# 501 and Dolby Digital



## hicksenterprises (Oct 6, 2002)

I have not had any trouble with my 501, except I now hate live TV. I cannot get DD output to work. I set the 501 to DD/PCM, and I set the optical input on my Denon 3200 to TV/DBS. When I disconnect the RCA audio inputs from the 501 I get no sound at all. Am I missing something?


----------



## scooper (Apr 22, 2002)

Check your Denon for settings. Most channels on Dish will only be PCM/Dolby ProLogic, there are a few Dolby Digital, and some of the movies on them are Dolby Digital 5.1, with the rest showing up as Dolby ProLogic.
Some of the PPV are DD,
HBO-E and W
Starz-E and W
And I think I've heard that SHO-E and W


----------



## hicksenterprises (Oct 6, 2002)

I recorded The One last weekend and it was DD. I didn't get the DD playback. I'll check the Denon again. Any other suggestions?


----------



## geneb11 (Mar 24, 2002)

On my Pioneer I have a setting for which function that I want to receive optical DD and a signal select to switch back and forth from Digital and analog. Check your Denon receiver for these settings. If you check the manual it should be in there.


----------



## David_Levin (Apr 22, 2002)

Sounds like you're not getting any sound from the digital connection.

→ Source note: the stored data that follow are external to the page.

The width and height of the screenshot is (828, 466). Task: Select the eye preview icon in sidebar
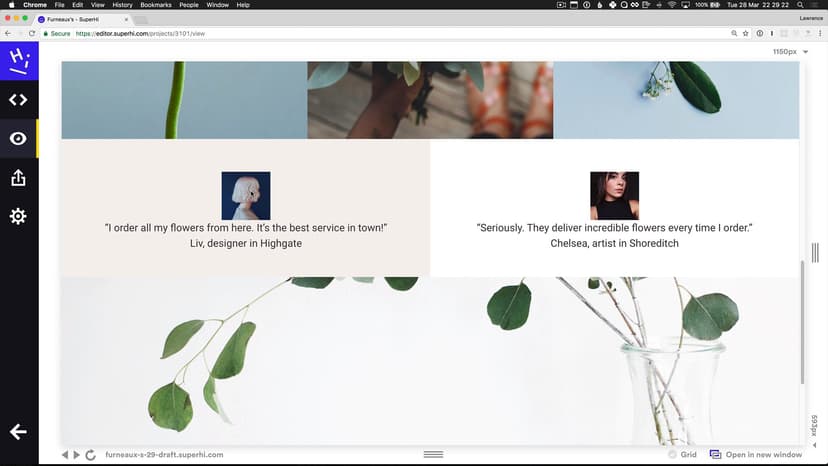click(18, 139)
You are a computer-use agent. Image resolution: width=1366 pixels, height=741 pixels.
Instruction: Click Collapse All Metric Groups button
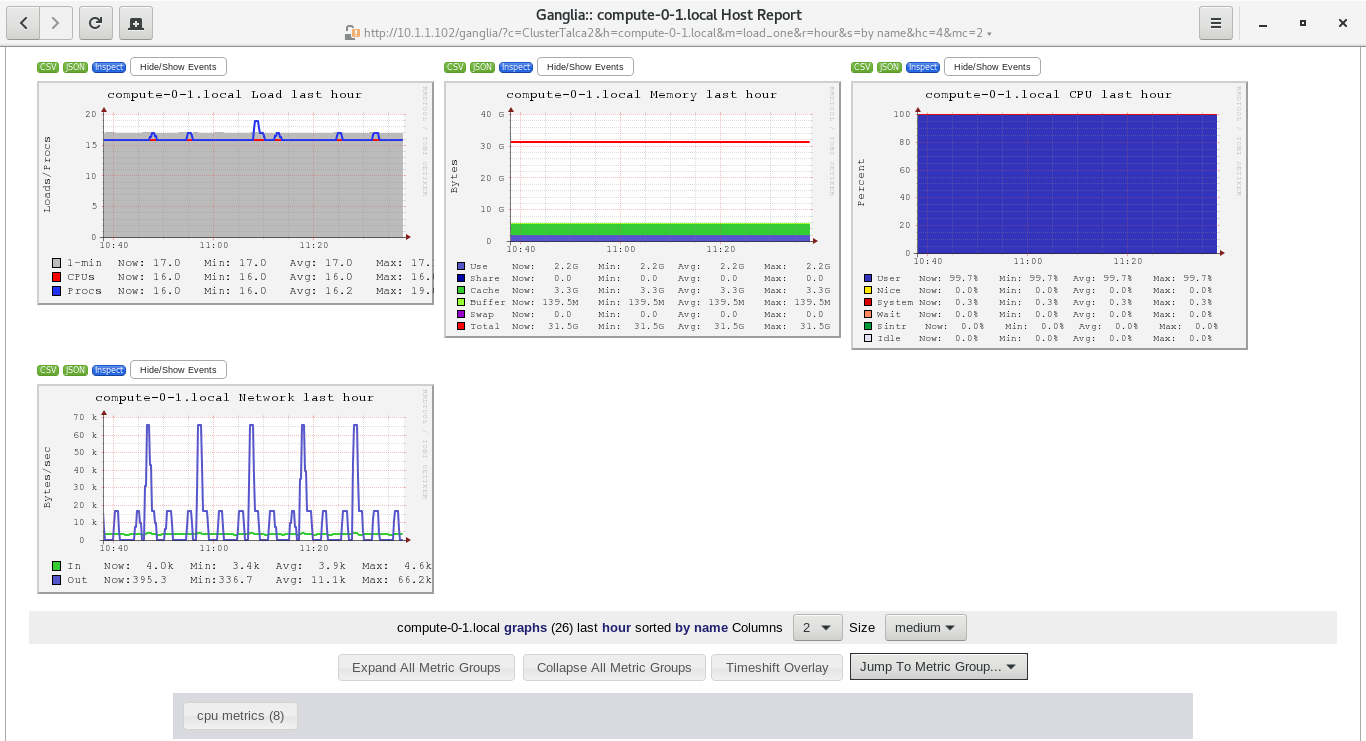(614, 667)
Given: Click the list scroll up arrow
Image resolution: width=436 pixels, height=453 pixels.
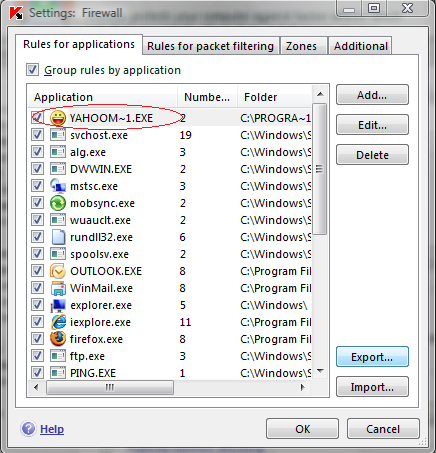Looking at the screenshot, I should click(x=320, y=94).
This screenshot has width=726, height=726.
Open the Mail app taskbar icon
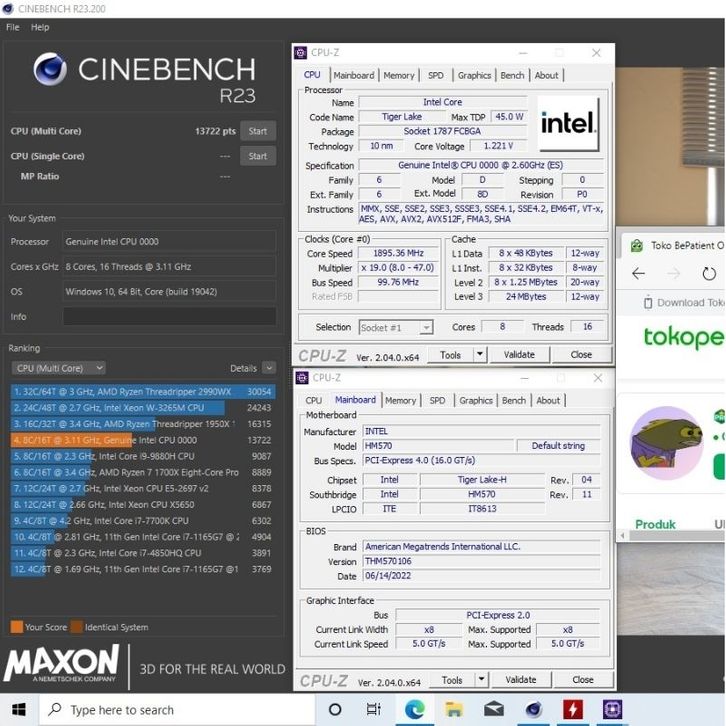coord(492,709)
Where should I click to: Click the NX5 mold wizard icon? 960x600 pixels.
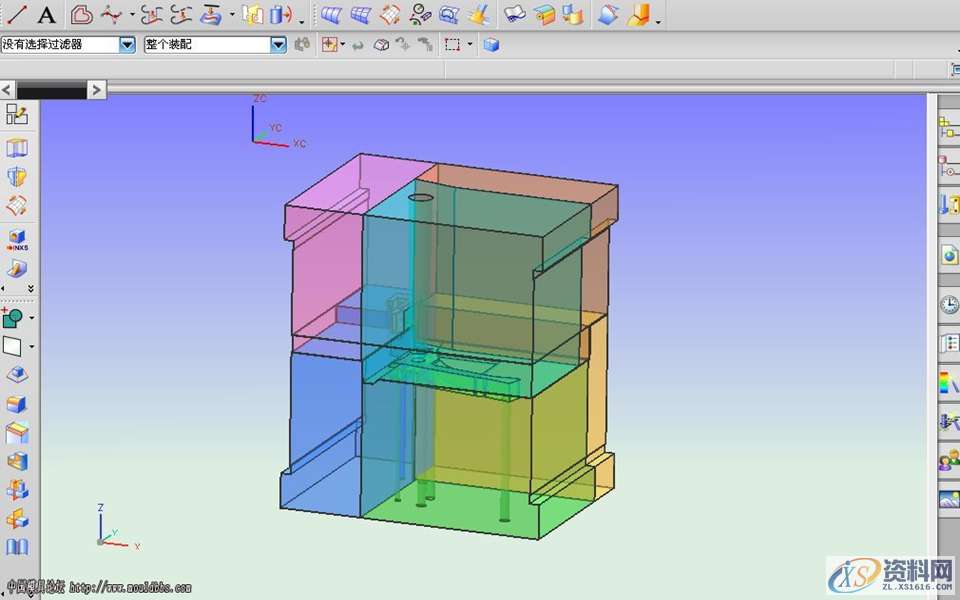[x=17, y=240]
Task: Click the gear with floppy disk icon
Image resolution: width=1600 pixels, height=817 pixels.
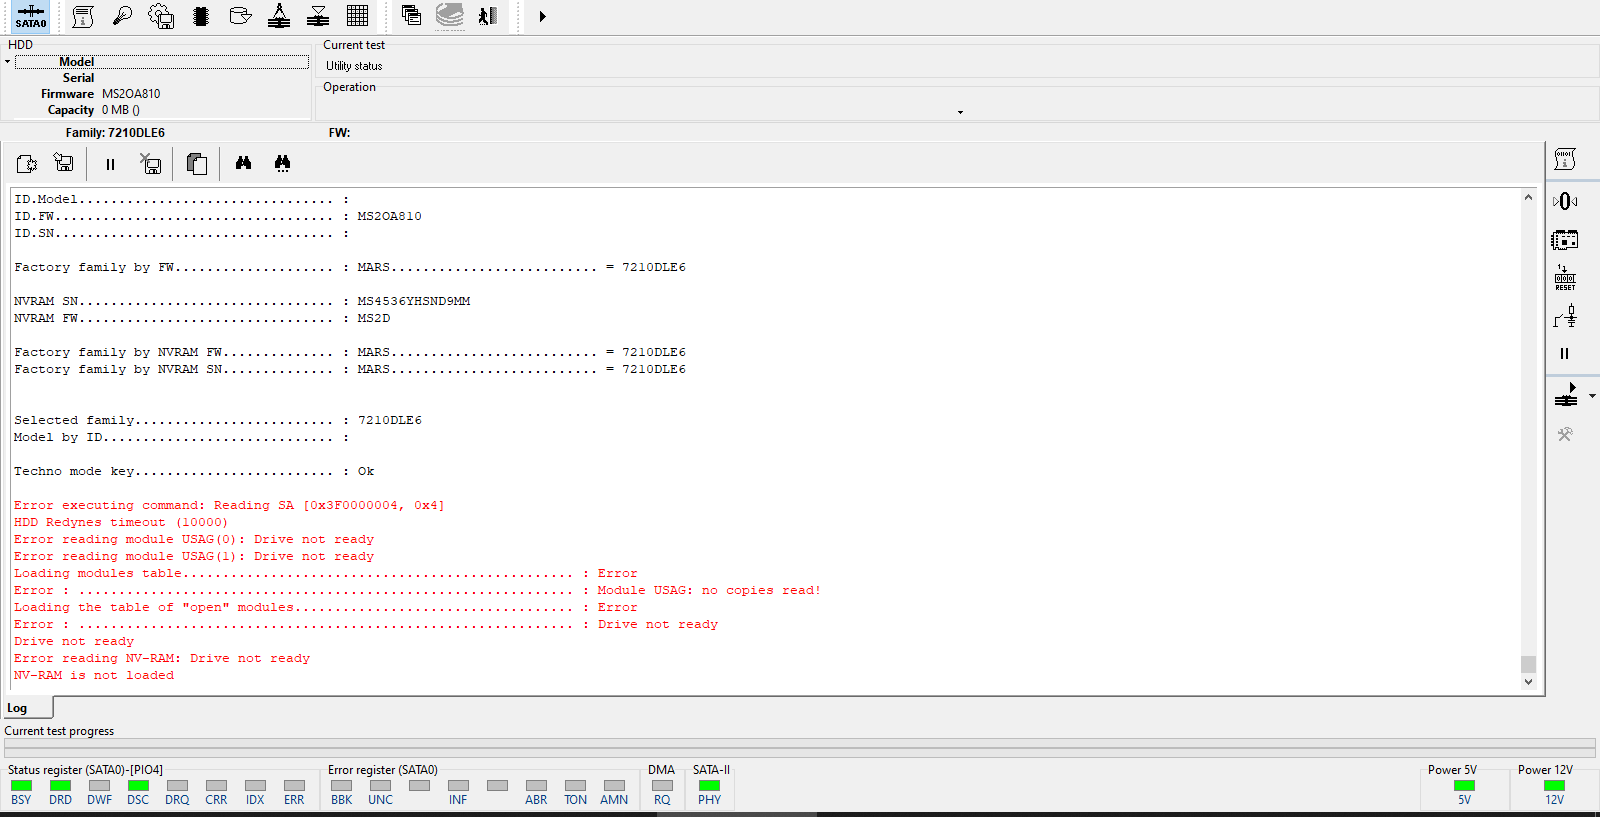Action: [161, 16]
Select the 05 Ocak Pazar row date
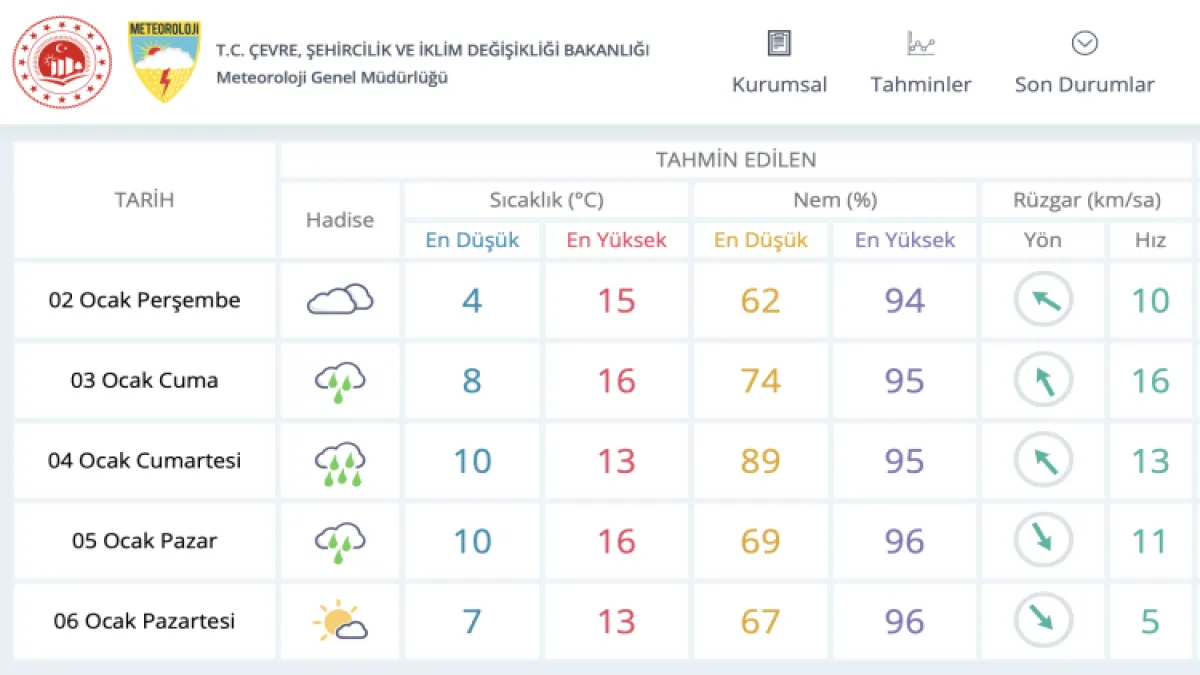Image resolution: width=1200 pixels, height=675 pixels. (x=144, y=541)
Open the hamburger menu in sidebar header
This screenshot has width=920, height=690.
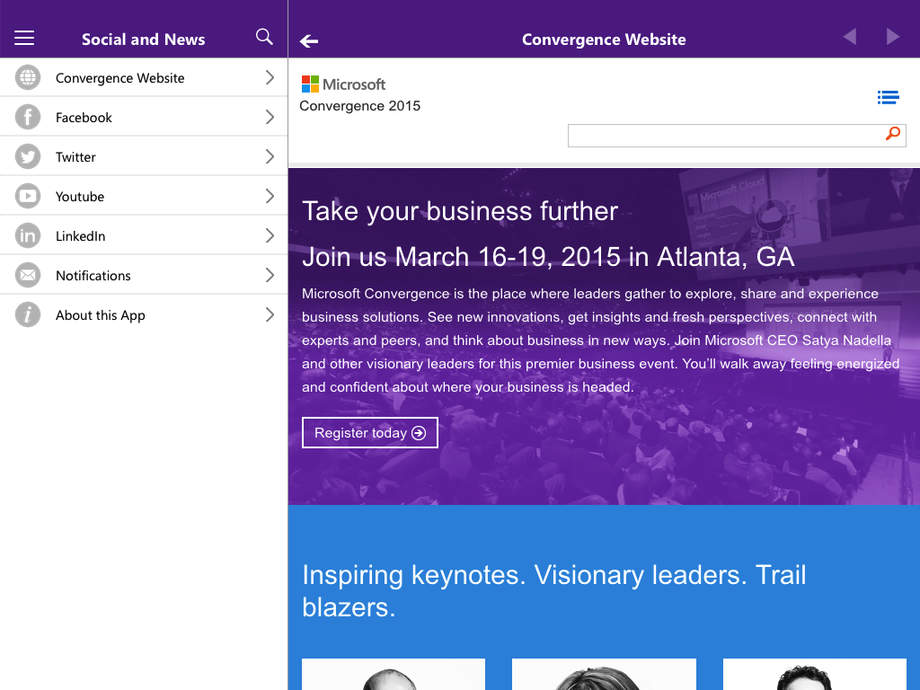coord(24,38)
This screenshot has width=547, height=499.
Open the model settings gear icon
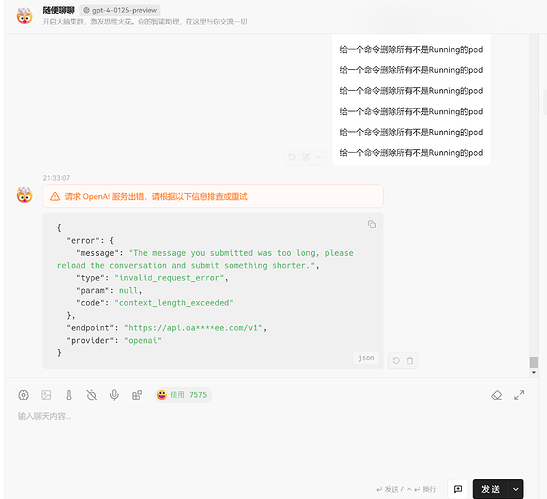(x=23, y=395)
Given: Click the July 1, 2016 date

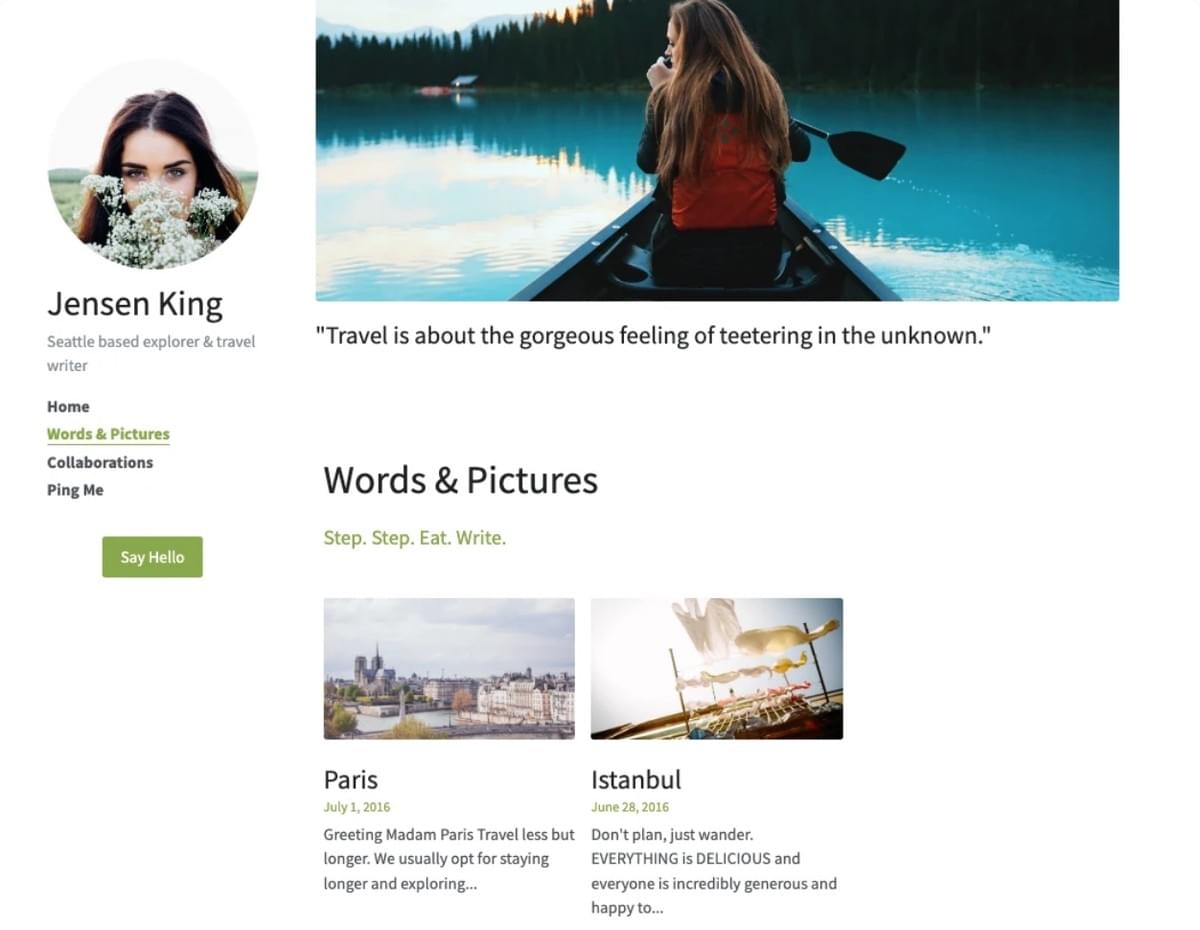Looking at the screenshot, I should click(356, 807).

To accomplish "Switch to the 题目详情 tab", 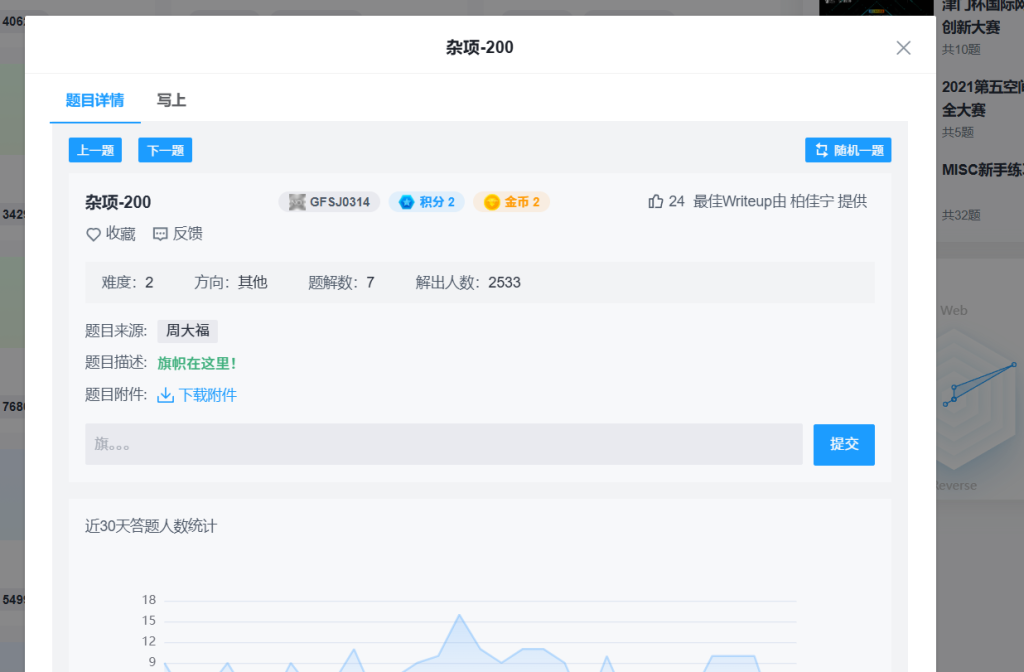I will pyautogui.click(x=95, y=100).
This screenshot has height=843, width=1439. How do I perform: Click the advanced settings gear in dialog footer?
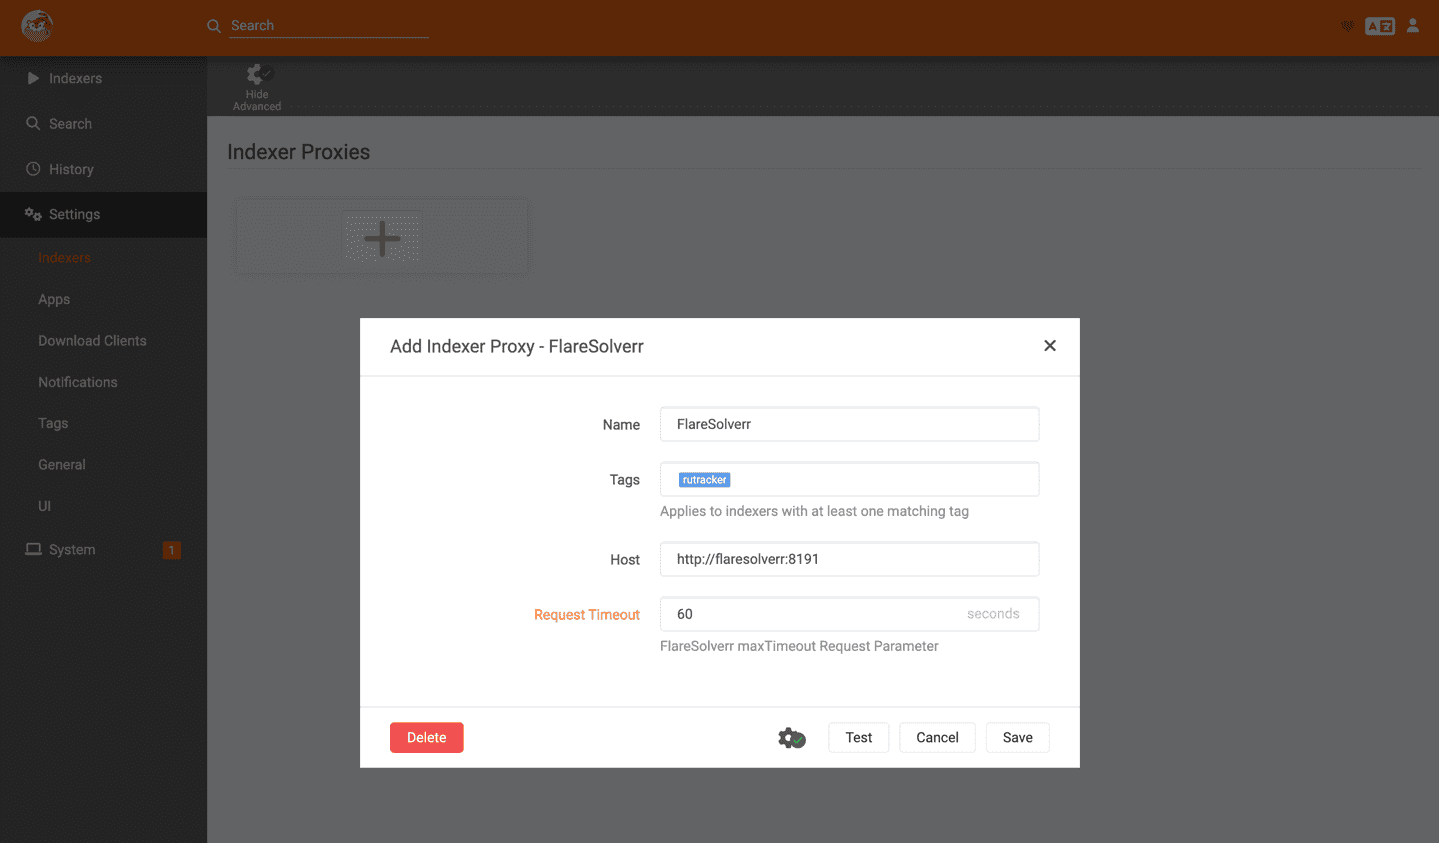[792, 738]
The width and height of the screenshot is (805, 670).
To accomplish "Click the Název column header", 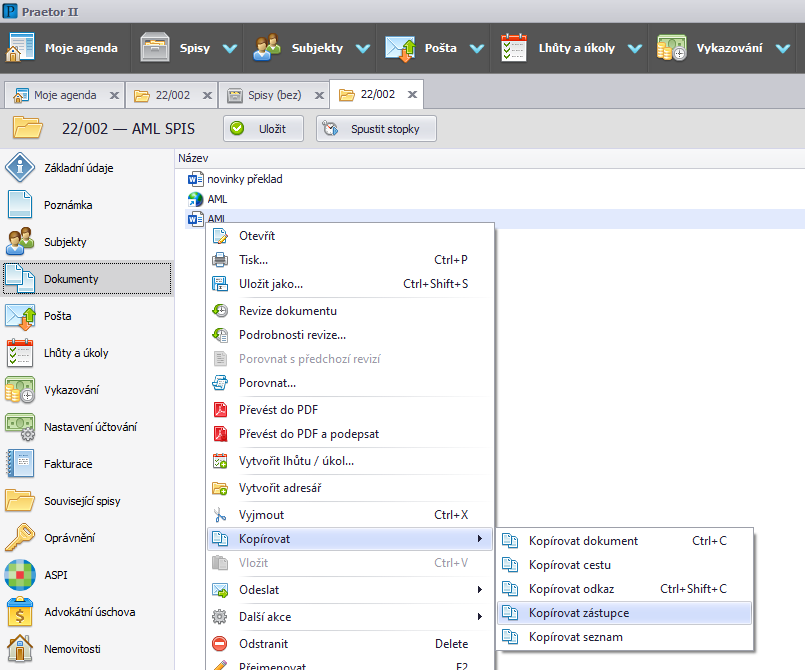I will pos(193,158).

On many receivers you must map the digital input(s) to whatever source you want. Sound like you did that all ready - might want to double check.

Does the Denon auto-select between Dolby Digital and PCM (most do, buy my 1st gen DD processor ($1500) does not).

You should have some sound whether the source is DD or PCM. If you have nothing...

Then, finally, I'd try a different cable (different brand). Ive seen some optical cables spring load the tips, others do not.

Also, be careful with optical cables. Don't get the ends dirty. Watch the bend radius. If you bend or kink them (at any time), perhaps while pulling them through, you can break the internal optical line.

It's possible you have a dead optical component (on either side). Take the 501 (and an extra cable) to a friends and retry the optical connection. I think if you have something prerecorded you don't need a sat connection.


----------



## hicksenterprises (Oct 6, 2002)

I'm using a Rat Shack optical cable, so I'll take it back and try another. Probably try that today, I'll let you know.


----------



## geneb11 (Mar 24, 2002)

> I set the 501 to DD/PCM, and I set the optical input on my Denon 3200 to TV/DBS. *When I disconnect the RCA audio inputs from the 501 I get no sound at all*.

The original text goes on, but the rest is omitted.